Fyctia
Chapitre 7 (2/2)
Chapitre 7 - Les dossiers effacés
Une minute de plus s’écoulait, indifférente, tandis que, dehors, le bourdonnement de la ville filtrait à travers les fenêtres entrouvertes.
Derrière son écran, Dupraz levait à peine les yeux, son visage fermé par des années de service et de fatigue accumulée.
— Vous avez l’air soucieux, inspecteur.
Sa voix était neutre, un peu lasse, comme s’il anticipait déjà un problème supplémentaire à ajouter à la longue liste.
— J’ai un problème.
Dupraz arqua un sourcil, arrêta un instant de taper sur son clavier, puis se cala dans son fauteuil, le cuir craquant sous son mouvement.
— Je vous écoute.
Étienne prit une inspiration profonde. Il devait être précis, clair, factuel. Mais son estomac était un nœud de tensions. Sa propre voix lui sembla étrangère lorsqu’il lâcha enfin le nom :
— Marc Delattre.
Le silence s’étira.
Le commissaire ne réagit pas immédiatement.

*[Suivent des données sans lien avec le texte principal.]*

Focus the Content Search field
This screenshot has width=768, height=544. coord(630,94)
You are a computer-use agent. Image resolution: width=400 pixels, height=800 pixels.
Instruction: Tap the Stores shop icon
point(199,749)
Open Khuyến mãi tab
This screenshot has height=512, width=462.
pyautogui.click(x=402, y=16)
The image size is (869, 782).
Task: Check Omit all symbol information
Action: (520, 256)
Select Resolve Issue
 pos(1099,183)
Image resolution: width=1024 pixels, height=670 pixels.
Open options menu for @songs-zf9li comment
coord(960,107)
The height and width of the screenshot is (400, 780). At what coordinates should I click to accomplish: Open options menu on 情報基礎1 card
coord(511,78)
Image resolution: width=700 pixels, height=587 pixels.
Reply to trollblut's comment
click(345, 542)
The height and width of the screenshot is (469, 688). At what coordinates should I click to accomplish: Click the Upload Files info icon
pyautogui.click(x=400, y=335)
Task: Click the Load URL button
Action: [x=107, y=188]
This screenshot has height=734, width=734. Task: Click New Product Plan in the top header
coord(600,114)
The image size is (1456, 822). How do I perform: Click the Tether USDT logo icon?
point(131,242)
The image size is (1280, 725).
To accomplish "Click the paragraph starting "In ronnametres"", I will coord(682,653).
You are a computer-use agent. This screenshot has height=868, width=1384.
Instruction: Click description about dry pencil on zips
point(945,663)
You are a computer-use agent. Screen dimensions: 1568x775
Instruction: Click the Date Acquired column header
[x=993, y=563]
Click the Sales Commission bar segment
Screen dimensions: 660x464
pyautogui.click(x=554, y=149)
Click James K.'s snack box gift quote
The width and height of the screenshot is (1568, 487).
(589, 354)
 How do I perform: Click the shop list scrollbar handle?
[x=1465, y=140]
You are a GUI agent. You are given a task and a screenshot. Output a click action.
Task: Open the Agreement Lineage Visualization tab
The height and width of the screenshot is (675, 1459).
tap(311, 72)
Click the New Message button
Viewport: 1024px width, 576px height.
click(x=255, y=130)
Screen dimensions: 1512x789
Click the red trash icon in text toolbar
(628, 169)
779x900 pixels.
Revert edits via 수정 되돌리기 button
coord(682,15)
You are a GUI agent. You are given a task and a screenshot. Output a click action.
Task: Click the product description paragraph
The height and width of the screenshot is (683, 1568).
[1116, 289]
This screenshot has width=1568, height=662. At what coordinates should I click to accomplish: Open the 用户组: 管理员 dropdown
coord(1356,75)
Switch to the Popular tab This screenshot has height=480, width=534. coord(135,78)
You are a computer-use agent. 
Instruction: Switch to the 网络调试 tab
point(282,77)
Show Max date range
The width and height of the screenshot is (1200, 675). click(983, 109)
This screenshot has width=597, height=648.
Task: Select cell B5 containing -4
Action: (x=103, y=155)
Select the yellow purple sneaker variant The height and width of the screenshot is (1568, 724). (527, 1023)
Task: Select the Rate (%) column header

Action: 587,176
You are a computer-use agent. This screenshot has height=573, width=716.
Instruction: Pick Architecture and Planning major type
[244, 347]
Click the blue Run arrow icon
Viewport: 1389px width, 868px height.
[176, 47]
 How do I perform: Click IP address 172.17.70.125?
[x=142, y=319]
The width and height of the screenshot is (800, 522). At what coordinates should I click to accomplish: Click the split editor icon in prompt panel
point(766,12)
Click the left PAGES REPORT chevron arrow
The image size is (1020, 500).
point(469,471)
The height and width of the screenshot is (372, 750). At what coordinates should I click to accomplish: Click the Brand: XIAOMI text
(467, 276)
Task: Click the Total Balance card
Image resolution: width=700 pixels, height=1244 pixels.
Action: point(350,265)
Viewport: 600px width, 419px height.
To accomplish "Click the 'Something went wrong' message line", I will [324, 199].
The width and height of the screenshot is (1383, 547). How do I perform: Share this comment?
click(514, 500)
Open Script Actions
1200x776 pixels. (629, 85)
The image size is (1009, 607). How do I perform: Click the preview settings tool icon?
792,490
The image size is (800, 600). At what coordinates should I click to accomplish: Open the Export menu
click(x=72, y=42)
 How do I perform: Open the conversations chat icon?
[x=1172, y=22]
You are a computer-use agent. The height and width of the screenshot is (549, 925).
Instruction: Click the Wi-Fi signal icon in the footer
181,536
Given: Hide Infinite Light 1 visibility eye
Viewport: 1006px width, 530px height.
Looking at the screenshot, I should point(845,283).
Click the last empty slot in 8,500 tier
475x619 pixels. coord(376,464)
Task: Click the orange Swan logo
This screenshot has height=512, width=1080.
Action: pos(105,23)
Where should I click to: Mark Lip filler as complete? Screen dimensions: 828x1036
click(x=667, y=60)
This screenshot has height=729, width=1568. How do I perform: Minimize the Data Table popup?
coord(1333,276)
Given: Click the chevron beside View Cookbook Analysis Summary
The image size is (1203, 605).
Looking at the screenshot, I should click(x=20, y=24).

Une simple seconde. Peut-être deux.
Puis il plissa légèrement les yeux, comme si le nom ne lui évoquait absolument rien.
— Qui ça ?
Le cœur d’Étienne manqua un battement.
Son pouls cogna dans ses tempes.
— La victime de cette nuit, articula-t-il plus lentement. L’homme retrouvé mort dans son appartement.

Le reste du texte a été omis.